A ses yeux, il est difficile de dire si la solution trouvée est bonne ou mauvaise. "A court terme, il fallait une décision", observe Serge De Cillia qui estime toutefois qu’elle ne suffira probablement pas. "Dès que le contrôle sur les capitaux va être levé, les habitants et les étrangers vont retirer une partie de leur fortune, et je crois qu’une profonde récession va s’ensuivre", augure-t-il, imaginant qu’un deuxième plan de sauvetage pourrait s’avérer nécessaire, d’autant que les possibilités qu’a Chypre de diversifier son économie sont limitées. Serge De Cillia pense aussi que ceux qui vont perdre de l’argent à Chypre risquent de ne plus placer leur fortune dans la zone euro : la confiance dans la zone euro est au plus bas et l’argent russe risque sans doute de filer vers Londres, Hongkong et Singapour, présage-t-il.
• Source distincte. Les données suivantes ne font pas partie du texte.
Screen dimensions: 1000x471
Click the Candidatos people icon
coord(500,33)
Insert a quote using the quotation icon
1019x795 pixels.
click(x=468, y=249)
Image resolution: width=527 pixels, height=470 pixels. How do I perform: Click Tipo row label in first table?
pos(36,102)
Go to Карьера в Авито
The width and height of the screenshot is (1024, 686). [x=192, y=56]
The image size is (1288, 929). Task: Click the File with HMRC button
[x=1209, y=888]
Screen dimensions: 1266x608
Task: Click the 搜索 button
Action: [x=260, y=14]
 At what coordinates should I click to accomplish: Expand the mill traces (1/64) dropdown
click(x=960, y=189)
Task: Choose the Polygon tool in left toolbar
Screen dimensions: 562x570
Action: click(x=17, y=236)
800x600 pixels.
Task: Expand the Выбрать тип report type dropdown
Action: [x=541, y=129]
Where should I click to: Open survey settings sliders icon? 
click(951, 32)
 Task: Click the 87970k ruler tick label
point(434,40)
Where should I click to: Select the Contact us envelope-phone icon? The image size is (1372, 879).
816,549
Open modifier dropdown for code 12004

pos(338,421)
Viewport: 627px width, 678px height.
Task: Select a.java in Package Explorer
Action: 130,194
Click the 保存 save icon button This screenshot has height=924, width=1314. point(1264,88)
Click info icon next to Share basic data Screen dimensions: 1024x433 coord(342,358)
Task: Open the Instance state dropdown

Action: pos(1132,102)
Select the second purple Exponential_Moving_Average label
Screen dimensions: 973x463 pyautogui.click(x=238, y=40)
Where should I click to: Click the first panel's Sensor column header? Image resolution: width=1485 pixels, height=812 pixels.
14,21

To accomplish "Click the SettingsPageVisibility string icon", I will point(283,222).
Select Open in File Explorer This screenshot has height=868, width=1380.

Pour ce qui est de présenter le Luxembourg comme le prochain candidat à la crise, comme l’ont fait certains journaux dans la foulée de la publication de l’entretien de Jeroen Dijsselbloem au Financial Times, Serge De Cillia ne donne pas foi à ces faiseurs de panique. Pour lui, ce n’est que la preuve que les envieux sont toujours plus nombreux. Il résume ainsi l’argumentation qui prévaut : le Luxembourg risquerait la crise pour la seule raison qu’il a une place financière florissante. Le Luxembourg n’est pourtant pas le seul pays où les actifs bancaires dépassent le PIB du pays, souligne-t-il en évoquant notamment la Suisse, dont personne ne met en cause la solidité pour autant.